あまりに美しい言葉の並びで、芸術品だと思う。

ありとあらゆるものに名前が付けられているのに、恋には名前がないのか。いや、気づいてないだけだよ、という歌詞は新藤晴一らしいフレーズだ。

どんな花にも個性があって、色とりどりのそれに存在の証明として名が付けられている。これってずっと世界そのものでないかと思っていて。"世界にひとつだけの花"とは違って、1人1人ではなく人種とか、肌の色とか、そういったことと重ねてしまう。



■ROLL


めぐりめぐる君を辿る 僕がすべて抱いてあげる
そしてここにふたりで集め咲かせよう 名も 知らぬ花でもいい 枯れぬように
優しく包んでずっと咲かせる


"Love,too Death,too"ではどんな花にも名前がある、というフレーズが登場するが、岡野昭仁という人を表すのにこんなにピタリと当てはまるフレーズはないのではないか。



■ワンモアタイム


こぼれた涙を拾って
未来の種へと注いで
あなたと花が咲くのを待とう どんな色だろう?


東日本の震災を受けて書かれたのが"ワンモアタイム"。

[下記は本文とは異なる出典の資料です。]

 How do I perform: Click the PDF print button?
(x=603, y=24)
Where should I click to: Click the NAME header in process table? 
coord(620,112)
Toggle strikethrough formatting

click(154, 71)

そのメッセージは、ヴォーカリストだからこそ書ける力強いものだ。
これが「微笑みの花よ 平和の花よ 真実の花よ」というフレーズに続く。生命には水が必要で、たとえ涙でもそれは次の命に繋がるための糧となる。




詩的な花といえば「薔薇」であろう。
音楽界で薔薇がモチーフの名曲はたくさんあり、ポルノグラフィティにももちろん多くの薔薇が登場するので紹介していこう。



■ジョバイロ


胸に挿した一輪の薔薇が赤い蜥蜴に変る夜
冷たく濡れた舌に探りあてられた孤独に慣れた心


未だに全く意味がわからない。しかし納得してしまうという、不思議な感覚に落とされる歌詞。
ひとつひとつの言葉は知ってるのに、それがこうして組み合わさると、見たことのない世界の景色を見ているような気持ちになる。




■カメレオン・レンズ


深紅のバラもワインも 色を失くし泣いてるの?
君がいるこの世界は こんなに鮮やかなのに


歌詞によく出てくるのが人以外の物に感情を持たせること。
それは自分の心をそこに映しているから。
バラもワインもただそこにあるだけ、色を消してしまっているのは、自分自身。



■アニマロッサ


喜びも悲しみも僕たちには選べない
ならば君の涙にも微笑にも花を添えよう
その気持ちきっと忘れない 僕とともに焼き付けよう


岡野昭仁にとって、花と涙はとりわけ結びつく特別なものがあるのだろう。
あらためて見ると「僕とともに」の揺るぎない押し付けがましさを全く感じさせず、説得力を持たせていることができる男なのだ、只者ではない。



■タネウマライダー


口づけと薔薇の花 先にどっちが欲しい?
この箱を開けてごらん Pearlの耳飾り


あらためて凄いタイトルだ。
こちらは贈られる意味での花束。

酒も飲めないし、ピアスもあいてない、けれど薔薇の花束はしっかり受け取っている、けれどたぶんそれで殴られる。



■シスター


この季節咲き誇る白い花を摘んで
波の間にあずけようあなたに届けばいい


どんな花かは明言されないが、おそらくユリかなと思っている。キリスト教では白いユリ(マドンナリリー)は聖母マリアを象徴する。



■クリシェ



もし時を戻すことができて 胸にたくさんの花束を抱いて
あなたの前に立った姿を描く 幸せな眠り 訪れるように


こちらも別れと花だが、意味はほぼ正反対である。
叶うことのない願いだからこそ、その幸せな姿は僕を絞めつける苦しみと哀しみになる。



■サボテン


何処に行くの?こんな雨の中
僕の気持ち見つかった
僕らきっとうまくやれるはず
ほら薄日も射してきた
小さな花を咲かそう


最後に咲く小さな花。それは君との恋の証でもあり、終わってしまったその恋を受け止めて未来に歩きだすための小さな希望でもある。










■ダリア


ダリアの花が咲いていたとさ
赤紫がとてもお綺麗
お花畑を歩き過ぎたら
匂いにむせてひと休み


タイトルのとおりダリアの花が全編に渡って登場する。

後半に登場するのはダリアの花言葉が「移り気」であるというフレーズで、花言葉と心情を結びつけることも、歌詞では時折登場する。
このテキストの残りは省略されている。